Лазер, направленный на капилляр, излучает свет с частотой в диапазоне синей части спектра, оттого слегка затемненные лаборатории, где анализируется ДНК, выглядят, если смотреть на них в окна, как таинственные голубые залы из научно-фантастических фильмов. Как-то я провел несколько дней в одной из таких лабораторий в Бостоне. По вечерам я иногда подходил к окнам, за которыми в голубоватом полусвете цвета ясного неба роботы и тончайшие механизмы пытались расшифровать то, что, возможно, зашифровал Творец. И когда забываешь обо всех этих компьютерах, лазерах и капиллярах, можно подумать о том, что ты являешься свидетелем гигантского труда, предпринятого человеком. И мне неизменно тогда приходили мысли о мудрости, о Боге и о том, какое это великое счастье – участвовать в таком труде.
Знаешь ли ты, что синева, царящая в лабораториях, может быть так же прекрасна, как синева моря?
Ты по-прежнему сидишь в кресле и читаешь этот текст или уже заскучала и уснула? Боль уже немножко прошла?
ОНА: Когда он закончил писать, она продолжала неподвижно сидеть в кресле и думала, что совершенно случайно повстречала необыкновенного человека. И что ей хочется, чтобы он был всегда. Рядом с ним, как ни с кем другим на свете, она чувствовала себя по-настоящему избранной и единственной.
Впервые, сидя в этом кресле, она испугалась, что он может перестать быть частью ее жизни.
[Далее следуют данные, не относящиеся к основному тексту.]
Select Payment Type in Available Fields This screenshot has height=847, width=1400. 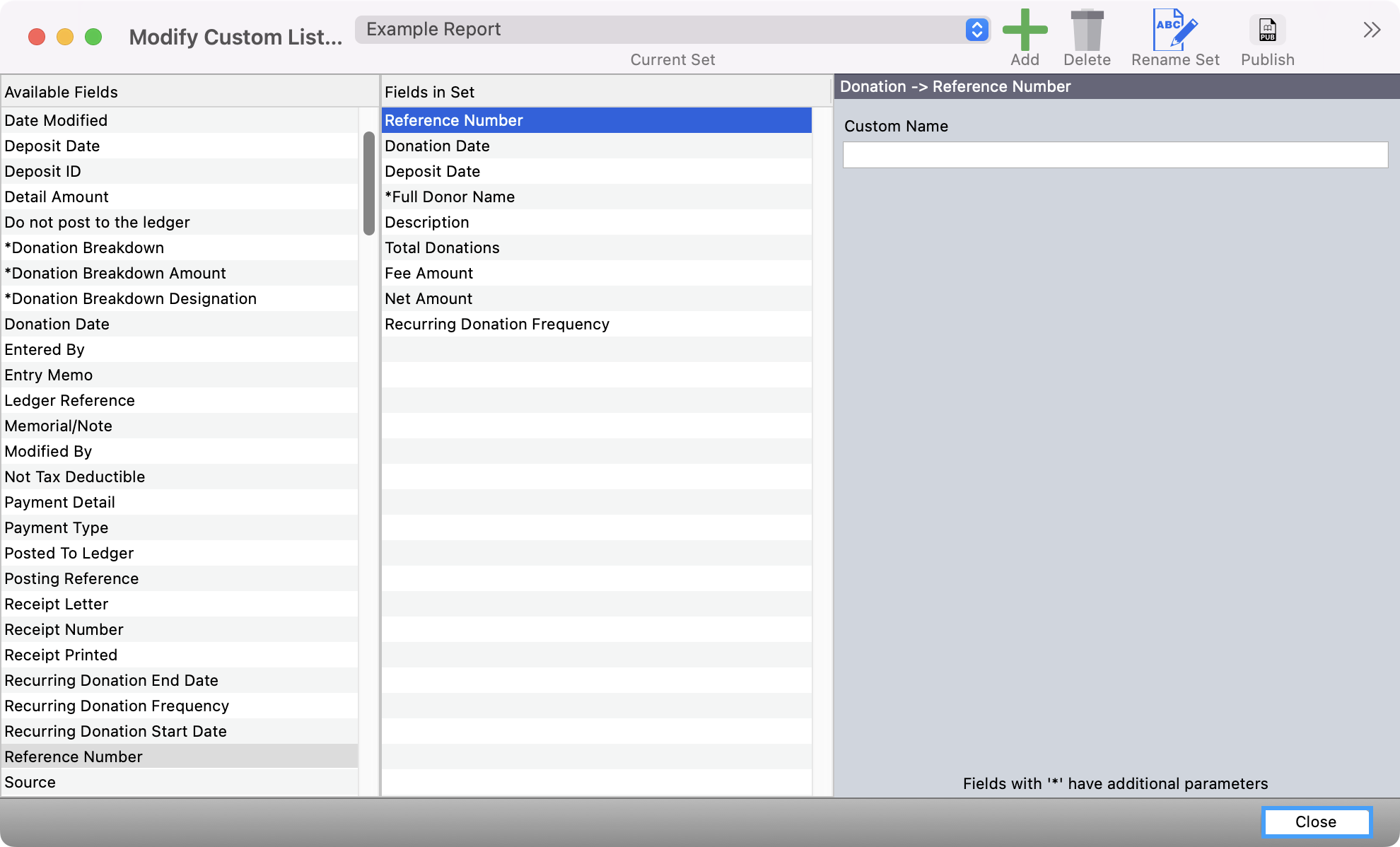point(57,527)
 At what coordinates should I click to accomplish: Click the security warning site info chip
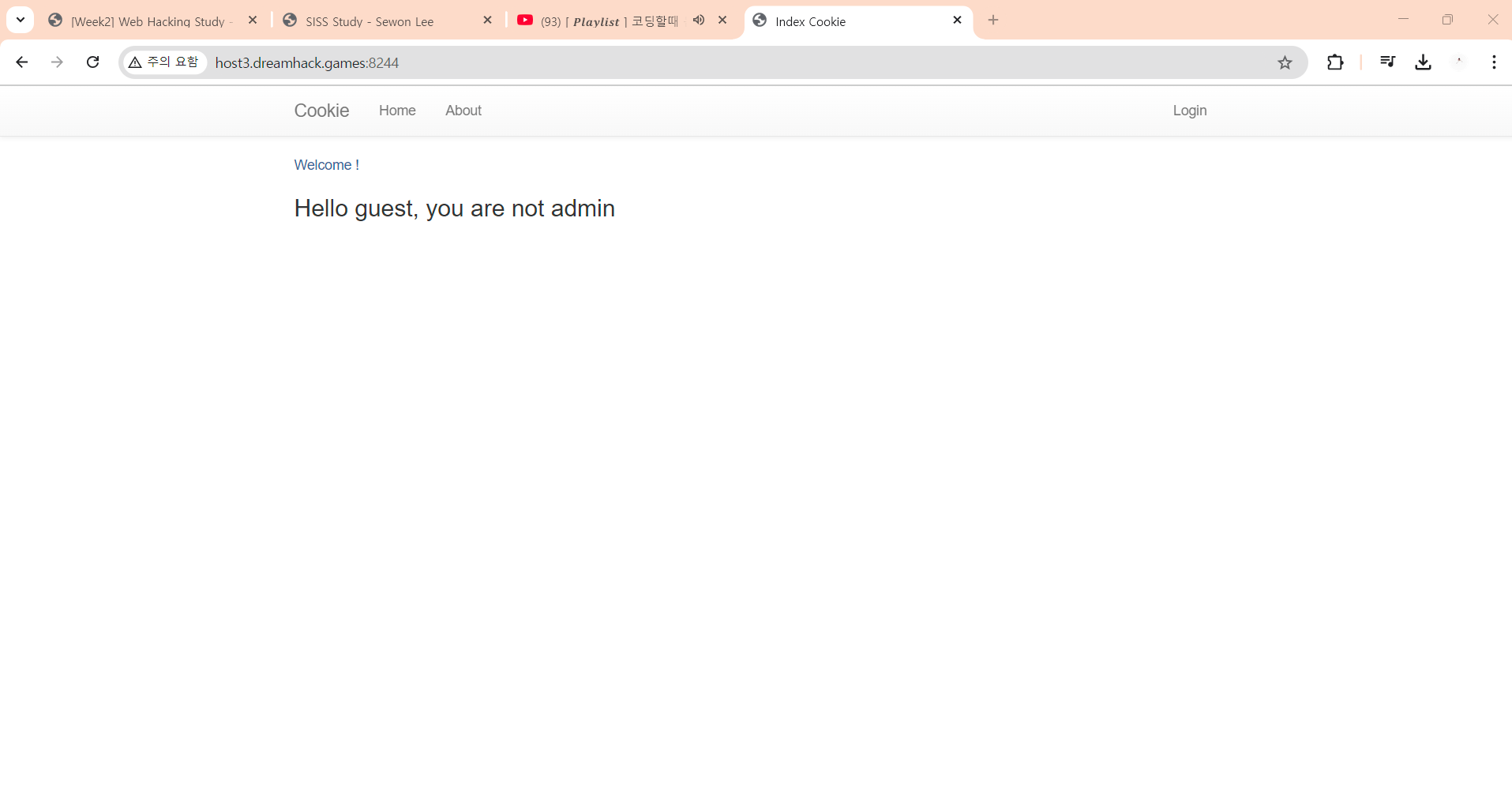[164, 62]
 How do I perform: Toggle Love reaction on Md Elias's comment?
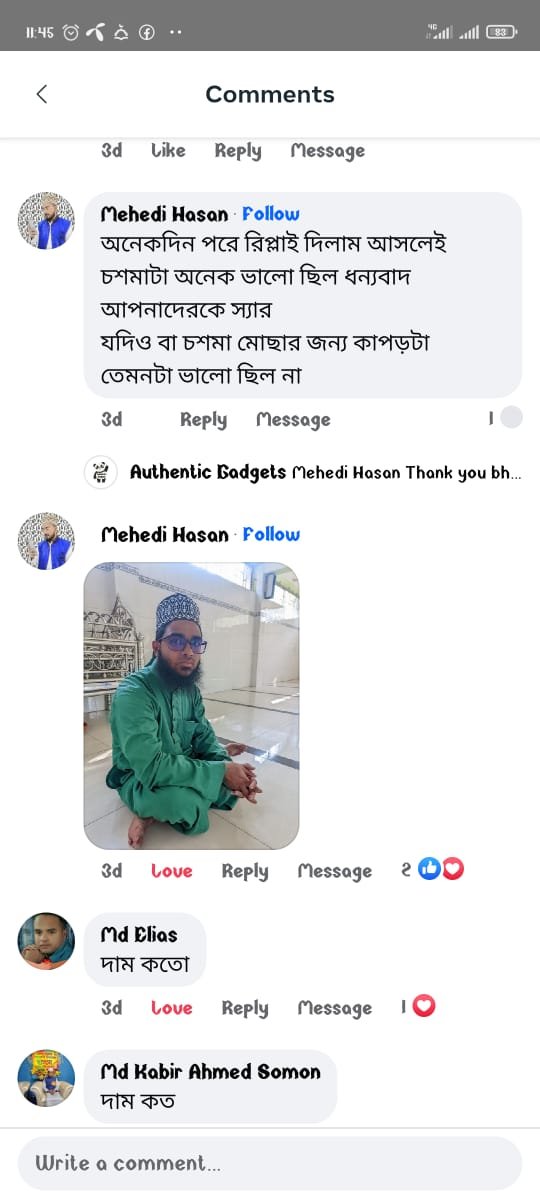coord(172,1008)
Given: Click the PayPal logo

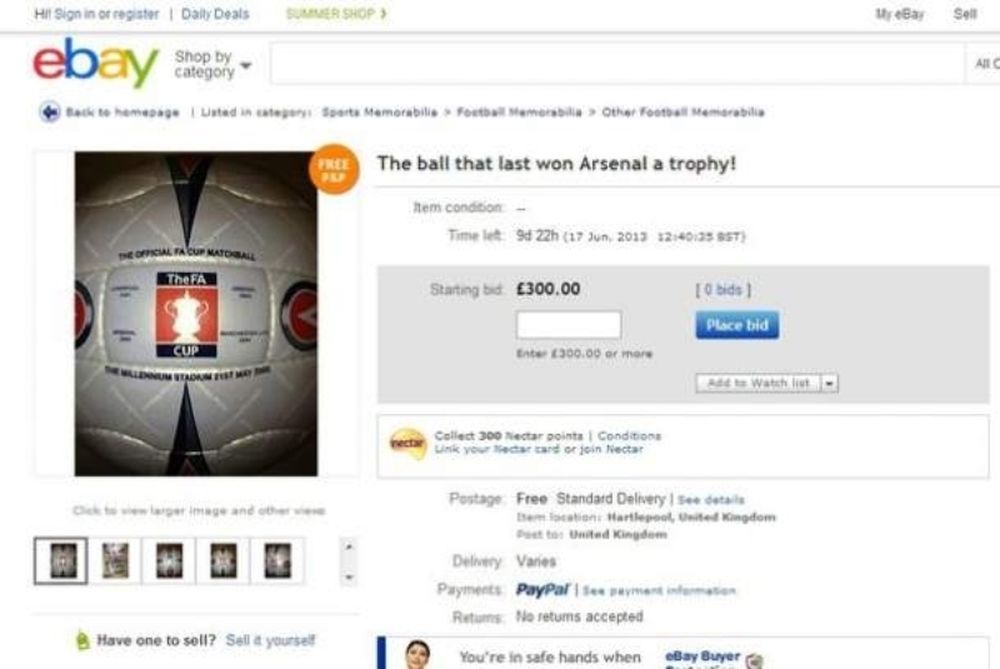Looking at the screenshot, I should pos(543,590).
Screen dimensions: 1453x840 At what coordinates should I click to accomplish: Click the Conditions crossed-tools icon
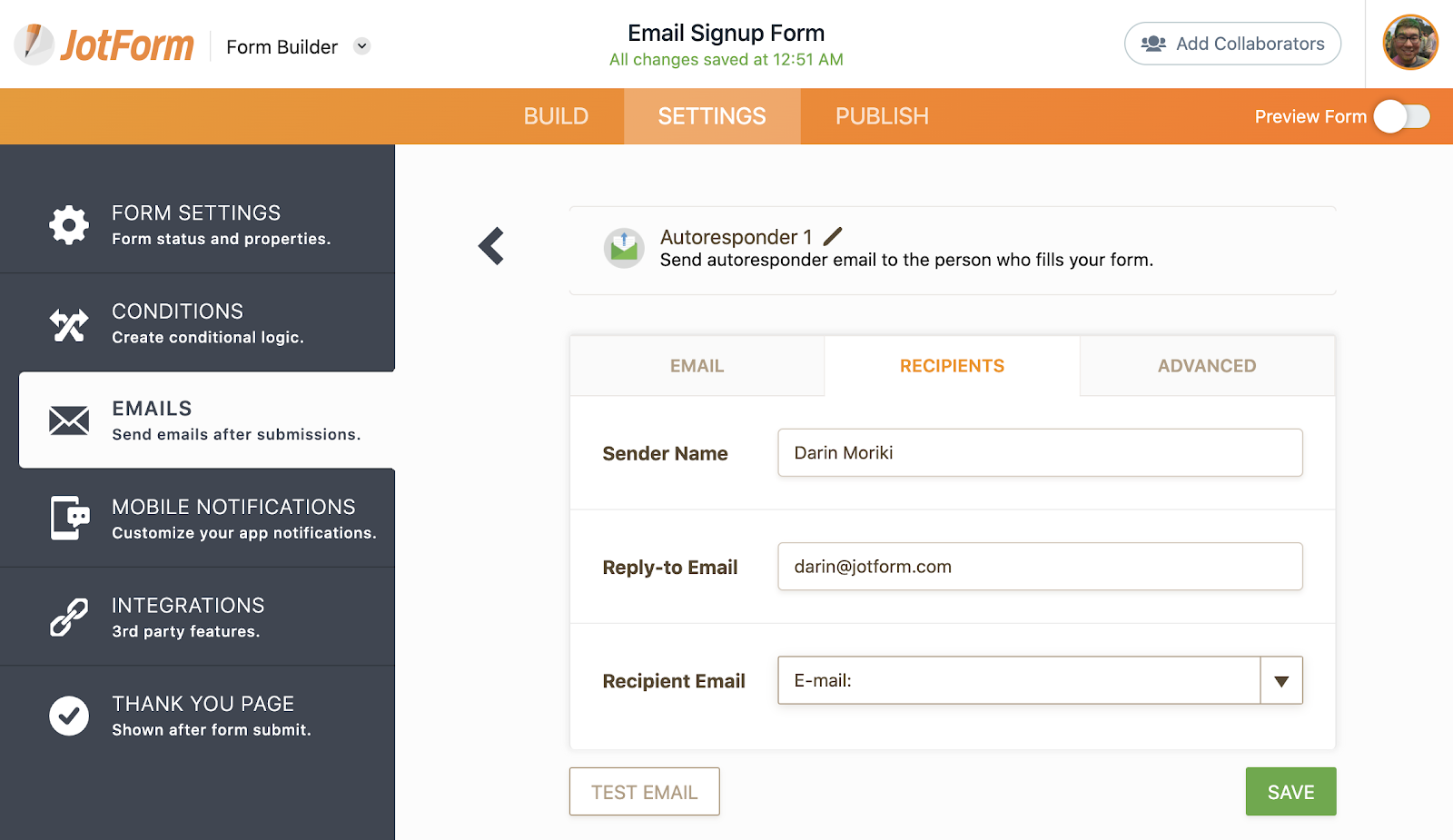pyautogui.click(x=69, y=324)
Она уже не представляла себе такого. И задумалась, почему ощутила это именно сейчас, читая о синеве лабораторного зала, где машины занимались расшифровкой гена.
ОН: Рассказывая тебе все это, я начисто забыл про собрание, о котором нам объявили еще на прошлой неделе. В последнее время я с тобой забываю о многих вещах. Только что мне позвонили и сказали, что все дожидаются одного меня. Придется идти. Прямо сейчас. Извини.
Встретимся позже. Береги себя.
ОНА: Он ушел, и сразу стало так пусто и ужасающе тихо. Она напечатала:
Вдруг так тихо сделалось в моем мире без тебя.